En 1865 el gobierno francés le encomendó una solución para combatir la pebrina, la enfermedad del gusano de seda, que causaba estragos en las tierras del sur de ese país. Descubrió su origen microbiano y propuso el aislamiento y selección de mariposas sanas.
Cuando uno de sus ayudantes dejó olvidado un preparado descubrió, por casualidad, el bacilo del cólera en las gallinas e inmunizó esta enfermedad con cultivos del germen. De la misma forma, con el cultivo atenuado de la bacteridia carbuncosa, inmunizó a carneros, que morían de a cientos.
Estos descubrimientos abrieron la puerta a la era de las vacunas para la prevención de enfermedades infecciosas.
En 1880 comenzó con sus estudios de la rabia. El 6 de julio de 1885 cuando Joseph Meister, un niño pastor alsaciano, fue mordido por un perro rabioso, Pasteur se arriesgó y le aplicó la vacuna y el chico se salvó. Era la primera vez que lo hacía en un humano. En octubre de ese año expuso sus conclusiones en la Academia de Medicina, donde fue ovacionado. El 4 de septiembre del año siguiente el doctor Desiderio Fernández Davel la aplicó por primera vez en Argentina a dos niños uruguayos en su casa particular de la calle Solís.
El profundo impacto que produjo este descubrimiento hizo que se consiguieran los fondos para la creación de una institución para que Pasteur pudiese desarrollar sus investigaciones. Se construyó un edificio en un terreno sobre la calle Dutot, y así nació el Instituto que llevó su nombre. Pasteur lo dirigió desde 1888 hasta su muerte.

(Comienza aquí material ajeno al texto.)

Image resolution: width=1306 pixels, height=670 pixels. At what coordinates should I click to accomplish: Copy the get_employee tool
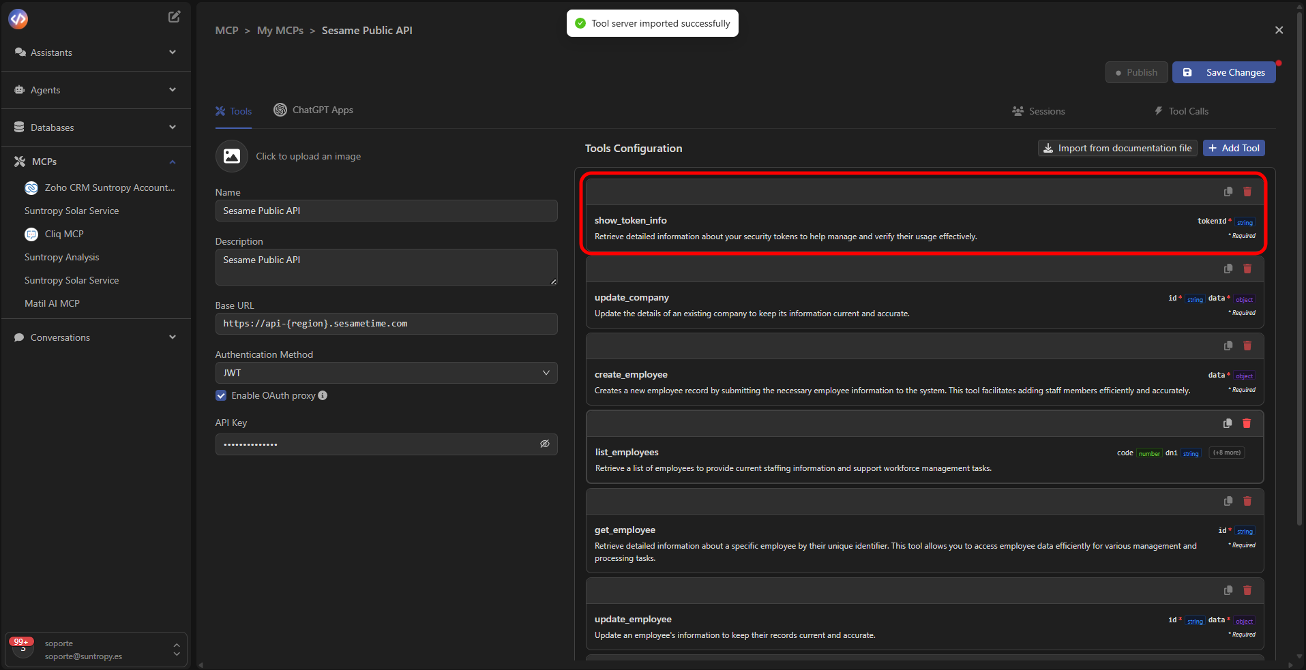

Otro de sus contribuciones trascendentales fue la pasteurización, clave en la conservación de la leche, producto que se echaba a perder con facilidad. La exposición a altas temperaturas destruía los gérmenes y se envasaba a alta presión, evitando así la acción de microorganismos.
Notó que pacientes sometidos a operaciones sufrían infecciones en sus heridas. Insistió en que se debía esterilizar el material quirúrgico, y muchos lo interpretaron como un ataque a los médicos. Gracias a la ayuda del cirujano británico Joseph Lister, que trabajaba en el mismo sentido, nació la antisepsia y la asepsia.
Con la guerra franco-prusiana, librada entre 1870 y 1871, en señal de protesta, devolvió a la Universidad de Bonn el diploma de honor con el que había sido distinguido.
Hemipléjico desde 1868, padecía problemas cardiovasculares. Murió en 1895. Su última gran alegría, según sus propias palabras, fue enterarse que se construiría un hospital que funcionaría en paralelo al instituto. Fue fundado en 1910.
Por su expresa disposición, pidió ser enterrado en el instituto que lleva su nombre y no en el Panteón, donde descansan los ciudadanos ilustres franceses, como quería el gobierno.
Cuando se cumplieron cincuenta años de su muerte, una de las personas que participaron de los homenajes fue Joseph Meister, aquel pastorcito al que Pasteur salvó su vida con la vacuna de la rabia. El químico siempre se había mantenido en contacto con él y lo había empleado como ayudante de su laboratorio. Luego de su muerte, Meister fue el conserje del Instituto, donde se seguiría haciendo historia: fue el primer laboratorio en aislar, en 1983, el virus del HIV, gracias a los trabajos de Luc Montagnier y su equipo.